REQUIRED WORK: Would you set down the whole listing again exactly as it appears?

DATA UNDER STUDY:
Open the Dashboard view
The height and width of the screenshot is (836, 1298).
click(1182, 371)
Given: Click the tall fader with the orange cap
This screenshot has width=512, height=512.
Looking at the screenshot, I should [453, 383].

EXERCISE OUTPUT:
Open the Dashboard view
The height and width of the screenshot is (836, 1298).
click(1182, 371)
Given: Click the tall fader with the orange cap
This screenshot has width=512, height=512.
Looking at the screenshot, I should [453, 383].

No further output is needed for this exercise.